Since the beginning of this year, Apple has published a number of security advisories addressing zero-day vulnerabilities, some of which have been reported as being exploited in the wild before being fixed.
In a new post from Monday, the iPhone maker has released patches for three new vulnerabilities found in macOS and tvOS which, according to the available information have also been exploited by attackers.
For all the three flaws, Apple has confirmed that it knew of reports that the zero-days “may have been actively exploited” but it has not released any information on the attacks or the malicious actors who may have taken advantage of the flaws.
As per the available details, the first two zero-days tracked as CVE-2021-30663 and CVE-2021-30665, are related to the WebKit that has an effect on Apple TV 4K and Apple TV HD devices.
WebKit is a browser rendering engine that Apple uses to render HTML content on both its mobile and desktop platforms, including iOS, macOS, tvOS and iPadOS.
People with malicious intentions may exploit these two vulnerabilities by sneaking in maliciously designed web content that prompts unpatched devices to execute arbitrary code due to a memory corruption flaw.
The third zero-day vulnerability that is tracked as CVE-2021-30713 has an effect on macOS Big Sur machines and addresses an issue related to permissions in the Transparency, Consent, and Control (TCC) framework.

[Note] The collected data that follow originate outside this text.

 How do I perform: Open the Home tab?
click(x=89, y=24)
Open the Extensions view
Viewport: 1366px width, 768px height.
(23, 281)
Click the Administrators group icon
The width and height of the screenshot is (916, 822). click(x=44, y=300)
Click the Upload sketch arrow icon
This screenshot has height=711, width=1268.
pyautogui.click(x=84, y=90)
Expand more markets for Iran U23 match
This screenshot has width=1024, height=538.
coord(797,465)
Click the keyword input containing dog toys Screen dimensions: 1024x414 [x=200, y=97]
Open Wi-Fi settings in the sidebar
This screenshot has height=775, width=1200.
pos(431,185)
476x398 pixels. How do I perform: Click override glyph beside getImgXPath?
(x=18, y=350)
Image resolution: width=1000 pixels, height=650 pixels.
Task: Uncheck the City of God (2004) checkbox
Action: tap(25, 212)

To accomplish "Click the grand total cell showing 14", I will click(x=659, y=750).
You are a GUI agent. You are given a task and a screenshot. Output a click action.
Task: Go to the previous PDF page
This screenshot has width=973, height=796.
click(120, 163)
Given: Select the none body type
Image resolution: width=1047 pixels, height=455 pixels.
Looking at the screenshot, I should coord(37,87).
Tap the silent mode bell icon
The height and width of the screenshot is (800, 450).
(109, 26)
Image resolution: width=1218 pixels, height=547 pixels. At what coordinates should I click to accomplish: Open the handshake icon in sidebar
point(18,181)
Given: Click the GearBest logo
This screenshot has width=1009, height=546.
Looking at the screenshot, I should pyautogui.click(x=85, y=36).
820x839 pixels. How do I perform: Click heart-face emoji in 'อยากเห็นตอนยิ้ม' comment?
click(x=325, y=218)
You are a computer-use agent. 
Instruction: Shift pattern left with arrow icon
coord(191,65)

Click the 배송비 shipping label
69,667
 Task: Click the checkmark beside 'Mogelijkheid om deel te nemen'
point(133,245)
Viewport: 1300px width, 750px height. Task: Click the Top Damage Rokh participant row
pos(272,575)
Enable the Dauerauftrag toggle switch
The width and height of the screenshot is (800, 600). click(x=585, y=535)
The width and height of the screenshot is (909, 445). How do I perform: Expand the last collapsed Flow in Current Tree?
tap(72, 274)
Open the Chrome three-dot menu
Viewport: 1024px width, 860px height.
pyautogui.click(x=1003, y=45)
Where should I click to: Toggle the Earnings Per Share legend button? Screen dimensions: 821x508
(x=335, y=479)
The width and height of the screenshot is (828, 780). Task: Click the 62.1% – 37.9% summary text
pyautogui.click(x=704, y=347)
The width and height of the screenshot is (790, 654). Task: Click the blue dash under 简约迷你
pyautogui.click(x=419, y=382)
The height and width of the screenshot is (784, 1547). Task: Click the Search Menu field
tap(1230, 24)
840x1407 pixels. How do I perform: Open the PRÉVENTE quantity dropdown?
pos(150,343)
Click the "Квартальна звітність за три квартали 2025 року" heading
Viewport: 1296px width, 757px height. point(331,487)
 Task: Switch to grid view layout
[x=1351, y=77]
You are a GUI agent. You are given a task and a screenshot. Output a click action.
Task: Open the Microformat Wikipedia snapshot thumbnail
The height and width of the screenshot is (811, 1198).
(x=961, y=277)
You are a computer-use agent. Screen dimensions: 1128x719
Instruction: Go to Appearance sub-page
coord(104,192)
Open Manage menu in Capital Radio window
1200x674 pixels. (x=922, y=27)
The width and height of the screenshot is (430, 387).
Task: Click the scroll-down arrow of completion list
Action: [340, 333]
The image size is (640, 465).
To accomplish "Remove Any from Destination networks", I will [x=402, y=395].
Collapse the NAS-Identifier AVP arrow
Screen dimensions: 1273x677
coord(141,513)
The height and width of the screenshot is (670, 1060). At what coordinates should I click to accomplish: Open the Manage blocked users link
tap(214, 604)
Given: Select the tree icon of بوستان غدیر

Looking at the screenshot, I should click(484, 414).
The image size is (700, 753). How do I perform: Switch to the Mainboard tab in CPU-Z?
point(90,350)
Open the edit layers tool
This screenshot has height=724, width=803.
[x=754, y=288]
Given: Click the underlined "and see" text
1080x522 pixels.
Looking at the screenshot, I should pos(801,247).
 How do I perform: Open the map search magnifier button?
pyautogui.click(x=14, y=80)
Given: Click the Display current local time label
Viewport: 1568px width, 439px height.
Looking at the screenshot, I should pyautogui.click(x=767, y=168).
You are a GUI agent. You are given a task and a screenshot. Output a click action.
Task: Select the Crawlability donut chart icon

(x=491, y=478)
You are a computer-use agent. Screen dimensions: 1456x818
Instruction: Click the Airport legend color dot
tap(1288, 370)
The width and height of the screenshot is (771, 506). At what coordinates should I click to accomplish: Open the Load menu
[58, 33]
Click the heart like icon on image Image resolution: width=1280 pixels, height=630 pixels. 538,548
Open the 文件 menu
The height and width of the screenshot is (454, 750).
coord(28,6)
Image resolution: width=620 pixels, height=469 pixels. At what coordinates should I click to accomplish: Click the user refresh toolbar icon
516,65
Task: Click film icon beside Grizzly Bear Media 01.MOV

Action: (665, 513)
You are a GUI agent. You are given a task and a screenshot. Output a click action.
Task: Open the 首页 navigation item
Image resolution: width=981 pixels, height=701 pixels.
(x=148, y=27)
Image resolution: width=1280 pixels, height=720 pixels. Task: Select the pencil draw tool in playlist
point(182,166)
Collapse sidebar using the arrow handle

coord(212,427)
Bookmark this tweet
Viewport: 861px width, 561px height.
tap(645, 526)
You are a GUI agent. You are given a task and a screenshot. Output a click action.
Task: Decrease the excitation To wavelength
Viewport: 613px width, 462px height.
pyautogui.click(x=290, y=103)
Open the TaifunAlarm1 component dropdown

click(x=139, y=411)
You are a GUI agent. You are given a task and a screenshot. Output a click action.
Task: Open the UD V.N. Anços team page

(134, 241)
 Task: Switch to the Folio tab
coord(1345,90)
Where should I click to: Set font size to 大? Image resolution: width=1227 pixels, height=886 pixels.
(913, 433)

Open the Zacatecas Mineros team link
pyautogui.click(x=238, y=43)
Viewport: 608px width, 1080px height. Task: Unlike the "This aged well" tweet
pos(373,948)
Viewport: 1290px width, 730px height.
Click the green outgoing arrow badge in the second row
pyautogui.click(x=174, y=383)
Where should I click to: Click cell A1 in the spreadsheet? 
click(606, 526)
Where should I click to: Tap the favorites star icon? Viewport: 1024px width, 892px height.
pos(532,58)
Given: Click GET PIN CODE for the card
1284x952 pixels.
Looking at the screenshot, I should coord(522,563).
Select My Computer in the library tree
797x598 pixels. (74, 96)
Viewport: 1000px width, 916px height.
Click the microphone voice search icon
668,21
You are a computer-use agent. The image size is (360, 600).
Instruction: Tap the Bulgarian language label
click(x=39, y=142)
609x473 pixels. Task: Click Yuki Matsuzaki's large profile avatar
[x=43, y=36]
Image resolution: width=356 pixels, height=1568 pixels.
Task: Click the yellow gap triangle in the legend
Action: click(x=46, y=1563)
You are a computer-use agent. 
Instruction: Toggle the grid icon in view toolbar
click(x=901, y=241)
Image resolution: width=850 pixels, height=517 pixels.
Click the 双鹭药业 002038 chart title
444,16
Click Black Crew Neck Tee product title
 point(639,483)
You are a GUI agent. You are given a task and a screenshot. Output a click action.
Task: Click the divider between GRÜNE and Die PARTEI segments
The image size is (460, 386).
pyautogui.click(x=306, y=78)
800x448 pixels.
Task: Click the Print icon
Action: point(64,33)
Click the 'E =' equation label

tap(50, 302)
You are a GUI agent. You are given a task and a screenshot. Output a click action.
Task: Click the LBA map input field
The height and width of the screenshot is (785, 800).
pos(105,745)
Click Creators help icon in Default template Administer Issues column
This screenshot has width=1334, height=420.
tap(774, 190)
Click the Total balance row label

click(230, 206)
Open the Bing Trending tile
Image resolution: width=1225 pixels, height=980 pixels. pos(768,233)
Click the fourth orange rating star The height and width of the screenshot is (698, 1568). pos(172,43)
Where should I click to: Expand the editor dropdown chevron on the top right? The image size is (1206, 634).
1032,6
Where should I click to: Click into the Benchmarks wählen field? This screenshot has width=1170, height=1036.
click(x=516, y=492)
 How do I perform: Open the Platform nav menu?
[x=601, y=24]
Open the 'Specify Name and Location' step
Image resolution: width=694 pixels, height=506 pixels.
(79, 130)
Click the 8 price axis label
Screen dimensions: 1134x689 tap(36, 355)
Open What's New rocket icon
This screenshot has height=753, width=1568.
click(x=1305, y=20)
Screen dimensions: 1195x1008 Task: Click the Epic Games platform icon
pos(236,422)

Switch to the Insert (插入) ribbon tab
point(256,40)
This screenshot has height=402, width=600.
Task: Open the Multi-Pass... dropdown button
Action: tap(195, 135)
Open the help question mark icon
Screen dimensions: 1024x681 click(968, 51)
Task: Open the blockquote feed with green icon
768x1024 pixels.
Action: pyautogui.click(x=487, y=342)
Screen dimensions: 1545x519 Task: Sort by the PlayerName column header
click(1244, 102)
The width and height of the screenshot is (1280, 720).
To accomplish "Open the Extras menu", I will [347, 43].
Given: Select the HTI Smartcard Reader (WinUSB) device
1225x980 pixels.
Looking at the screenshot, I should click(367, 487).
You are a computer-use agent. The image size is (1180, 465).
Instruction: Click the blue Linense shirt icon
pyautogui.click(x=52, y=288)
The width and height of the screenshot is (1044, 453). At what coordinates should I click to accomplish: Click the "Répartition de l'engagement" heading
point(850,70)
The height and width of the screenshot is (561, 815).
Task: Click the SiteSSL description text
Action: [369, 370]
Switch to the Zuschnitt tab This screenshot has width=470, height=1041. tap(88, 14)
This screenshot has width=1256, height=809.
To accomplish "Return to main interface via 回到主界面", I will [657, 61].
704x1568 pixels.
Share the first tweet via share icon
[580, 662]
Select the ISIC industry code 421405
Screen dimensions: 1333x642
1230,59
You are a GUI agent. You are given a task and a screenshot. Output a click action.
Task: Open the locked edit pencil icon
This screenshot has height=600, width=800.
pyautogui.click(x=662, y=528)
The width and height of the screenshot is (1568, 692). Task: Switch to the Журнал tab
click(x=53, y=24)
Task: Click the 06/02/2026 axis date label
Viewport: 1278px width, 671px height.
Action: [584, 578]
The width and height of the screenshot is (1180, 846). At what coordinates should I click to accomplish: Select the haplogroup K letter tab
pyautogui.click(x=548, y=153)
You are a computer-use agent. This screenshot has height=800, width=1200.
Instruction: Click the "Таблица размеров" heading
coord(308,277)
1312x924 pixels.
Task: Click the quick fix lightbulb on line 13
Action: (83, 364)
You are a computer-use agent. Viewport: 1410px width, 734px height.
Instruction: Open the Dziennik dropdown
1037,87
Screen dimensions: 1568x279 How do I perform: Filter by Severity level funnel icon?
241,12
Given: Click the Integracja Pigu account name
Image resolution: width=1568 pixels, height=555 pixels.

The TCC framework is a macOS system that prohibits installed applications from accessing personal user information without first asking for permissions through the display of a pop-up notification on the screen.
According to the explanations, threat actors might take advantage of this vulnerability by circumventing privacy settings and obtaining sensitive user data through the use of a malicious application.
No specific information has been disclosed by Apple on how exactly the three zero-days have been exploited in attacks.
However, independent researchers have come up with a discovery that the CVE-2021-30713 flaw, related to macOS, has been abused by the recently popular XCSSET malware to bypass the TCC protections of Apple, meant to protect the privacy of users.
As per the explanations, the exploited macOS zero-day allowed XCSSET attackers to bypass user permissions and take screenshots of the desktop, as soon as the malware was installed.
Last month, a new XCSSET version was found to function on new Apple-designed ARM Macs. In relation to this, users of Apple products are advised to get the latest security patches as soon as possible to ensure maximum protection against vulnerability exploitations.